HIAE/Einstein - Hospital Israelita Albert Einstein (SP) — Prova 2020
Uma senhora de 57 anos, natural da Bahia, apresentou vômitos de aspecto sanguinolento, sem instabilidade hemodinâmica. Foi submetida a endoscopia digestiva alta, diagnosticando-se varizes esofágicas. A paciente nega etilismo. Refere emagrecimento recente, além de dores abdominais recorrentes, já há alguns anos, e aumento do volume abdominal. A respeito das hipóteses diagnósticas para o caso dessa paciente, é correto afirmar:
Hipertensão portal sem etilismo em área endêmica → investigar esquistossomose, causas autoimunes e trombose de porta.
Em pacientes com hipertensão portal e varizes esofágicas sem história de etilismo, especialmente em regiões endêmicas, a investigação etiológica deve ser ampla, incluindo esquistossomose, doenças autoimunes e trombose de veia porta, que podem ser diagnosticadas por exames parasitológicos, imunológicos e biópsia hepática.

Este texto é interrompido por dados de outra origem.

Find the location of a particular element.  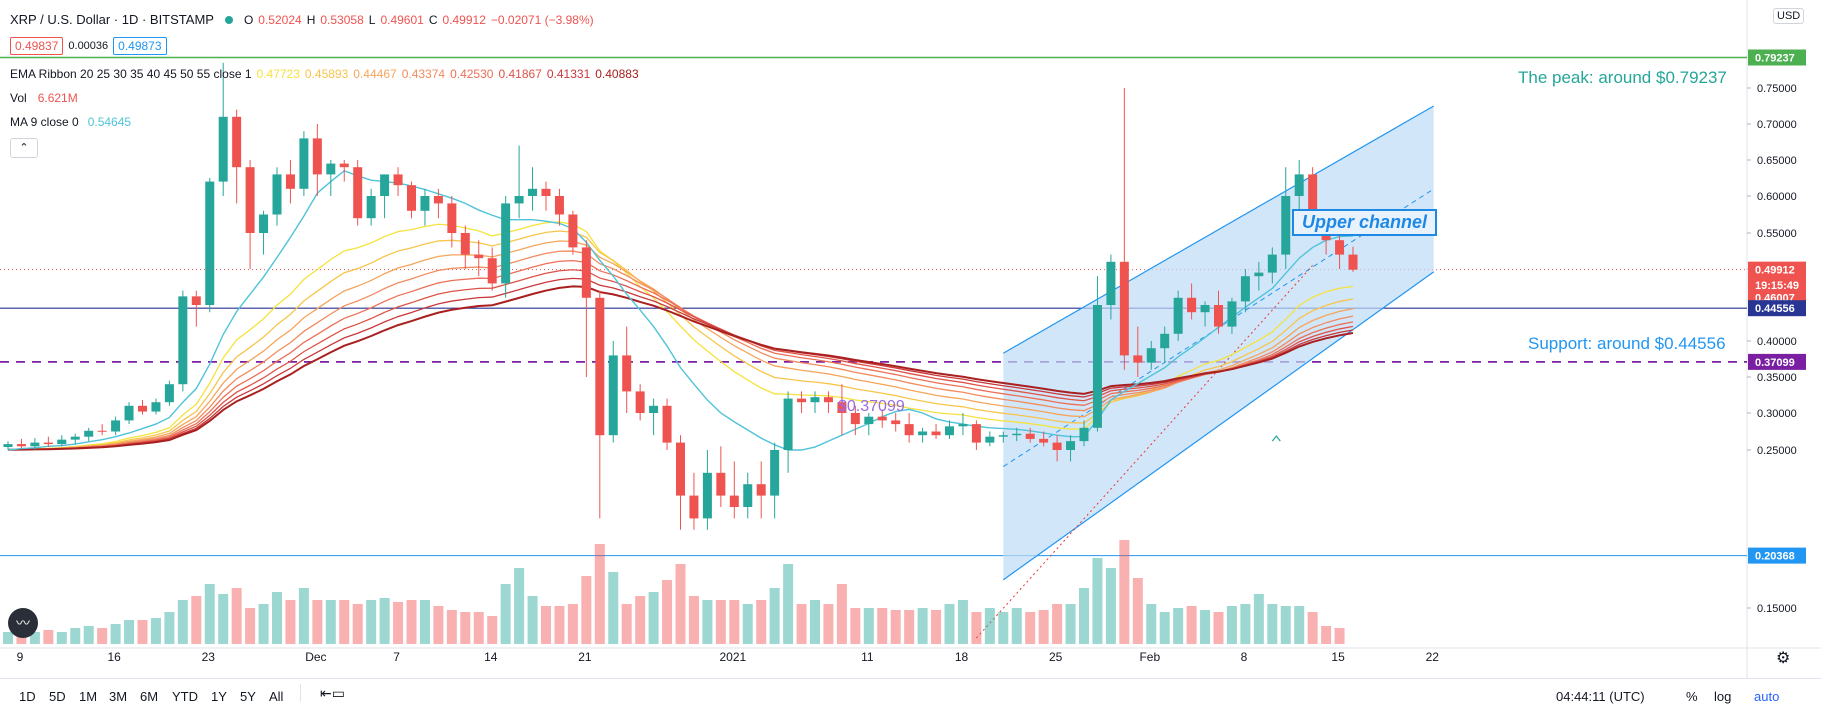

channel-upper-line is located at coordinates (1218, 230).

A hipertensão portal é uma síndrome clínica caracterizada pelo aumento da pressão no sistema porta, levando a complicações graves como varizes esofágicas e ascite. Sua etiologia é vasta, sendo a cirrose hepática a causa mais comum. No entanto, é crucial considerar causas não cirróticas, especialmente em contextos epidemiológicos específicos como a presença em zonas endêmicas de esquistossomose. A história clínica detalhada é fundamental para direcionar a investigação. A investigação etiológica é fundamental para o manejo adequado. Em pacientes sem etilismo e com varizes esofágicas, a história clínica e a epidemiologia são guias importantes. A esquistossomose hepatoesplênica, comum em regiões endêmicas como a Bahia, deve ser ativamente pesquisada. Outras causas incluem doenças autoimunes (hepatite autoimune, colangite biliar primária), trombose de veia porta e síndrome de Budd-Chiari. Exames como parasitológico de fezes, testes imunológicos hepáticos e biópsia hepática são pilares diagnósticos para elucidar a causa. O tratamento da hipertensão portal visa prevenir e manejar suas complicações, como o sangramento de varizes e a ascite. A identificação da causa subjacente permite tratamentos específicos, como terapia antiparasitária para esquistossomose ou imunossupressão para doenças autoimunes. A vigilância e o acompanhamento são essenciais para melhorar o prognóstico e a qualidade de vida do paciente, prevenindo desfechos adversos.
A investigação deve incluir exames parasitológicos de fezes (para esquistossomose), testes imunológicos (para doenças autoimunes) e biópsia hepática para avaliar a arquitetura do fígado e identificar a causa subjacente.
A esquistossomose mansônica causa fibrose periportal (fibrose de Symmers) devido à reação inflamatória aos ovos do parasita, levando ao aumento da resistência ao fluxo sanguíneo e, consequentemente, à hipertensão portal.
As causas incluem esquistossomose hepatoesplênica, trombose de veia porta, síndrome de Budd-Chiari, hipertensão portal idiopática e outras condições que afetam o fluxo sanguíneo hepático pré-hepático ou intra-hepático não cirrótico.